Examples of finds from these sites are included in the exhibition, along with photographic and other records of the excavations. There are reproductions of some of the frescos that once adorned the caves and Buddha niches at Bamiyan, together with statues of the Buddha in plaster and shale that were found at Hadda and preserved at the Musée Guimet in Paris even as similar collections at the National Museum of Afghanistan in Kabul were destroyed in the 1990s.

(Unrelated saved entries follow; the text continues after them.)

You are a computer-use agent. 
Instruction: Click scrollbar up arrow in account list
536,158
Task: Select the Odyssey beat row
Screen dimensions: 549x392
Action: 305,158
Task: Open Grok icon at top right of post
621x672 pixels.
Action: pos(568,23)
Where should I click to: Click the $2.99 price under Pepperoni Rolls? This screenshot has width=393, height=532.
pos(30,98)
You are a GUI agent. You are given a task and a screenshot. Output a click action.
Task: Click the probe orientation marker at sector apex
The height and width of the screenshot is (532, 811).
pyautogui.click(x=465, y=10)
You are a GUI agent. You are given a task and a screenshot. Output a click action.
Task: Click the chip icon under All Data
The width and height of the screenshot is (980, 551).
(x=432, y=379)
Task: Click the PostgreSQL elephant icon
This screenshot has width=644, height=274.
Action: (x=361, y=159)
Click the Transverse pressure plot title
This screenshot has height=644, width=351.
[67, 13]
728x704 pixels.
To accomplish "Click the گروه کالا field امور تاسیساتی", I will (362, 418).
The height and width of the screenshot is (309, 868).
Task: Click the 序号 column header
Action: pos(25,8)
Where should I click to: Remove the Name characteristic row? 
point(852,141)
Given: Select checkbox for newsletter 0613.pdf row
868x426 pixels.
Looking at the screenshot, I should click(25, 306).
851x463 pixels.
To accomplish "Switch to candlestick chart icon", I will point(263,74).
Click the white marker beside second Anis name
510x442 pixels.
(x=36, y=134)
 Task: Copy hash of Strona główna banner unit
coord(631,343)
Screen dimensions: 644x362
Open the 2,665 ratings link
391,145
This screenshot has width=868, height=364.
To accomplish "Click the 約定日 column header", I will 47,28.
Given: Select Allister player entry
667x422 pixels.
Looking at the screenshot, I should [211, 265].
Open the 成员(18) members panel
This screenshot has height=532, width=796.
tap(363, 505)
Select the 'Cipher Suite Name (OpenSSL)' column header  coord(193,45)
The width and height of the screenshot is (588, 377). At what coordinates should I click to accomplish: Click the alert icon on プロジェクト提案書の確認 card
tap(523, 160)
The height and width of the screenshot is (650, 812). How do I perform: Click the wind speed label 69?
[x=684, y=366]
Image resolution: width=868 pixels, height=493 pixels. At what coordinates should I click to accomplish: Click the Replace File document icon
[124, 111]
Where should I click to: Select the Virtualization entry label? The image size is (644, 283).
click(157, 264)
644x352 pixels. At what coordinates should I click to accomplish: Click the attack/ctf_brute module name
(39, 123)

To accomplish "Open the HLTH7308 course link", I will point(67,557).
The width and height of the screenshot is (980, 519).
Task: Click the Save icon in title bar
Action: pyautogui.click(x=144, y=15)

Following World War II, a new agreement was signed between the Afghan government and the DAFA, this time with a view to extending its activities away from a focus on Afghanistan’s Hellenistic and Graeco-Buddhist heritage towards the whole of its history from the Bronze Age to the present. At the same time, other foreign archaeological missions began working in the country, the most important being Italian, German, and Japanese.
The exhibition reflects these activities in photographs and finds from excavations at Surkh Kotal in north-east Afghanistan between 1952 and 1963, once an important centre of the Kushan Empire that succeeded the Graeco-Bactrian kingdom, and at Lashkari Bazar near the city of Kandahar in the south of the country between 1949 and 1951, a site that was once the winter capital of the region’s Islamic Ghaznavid and Ghurid Dynasties.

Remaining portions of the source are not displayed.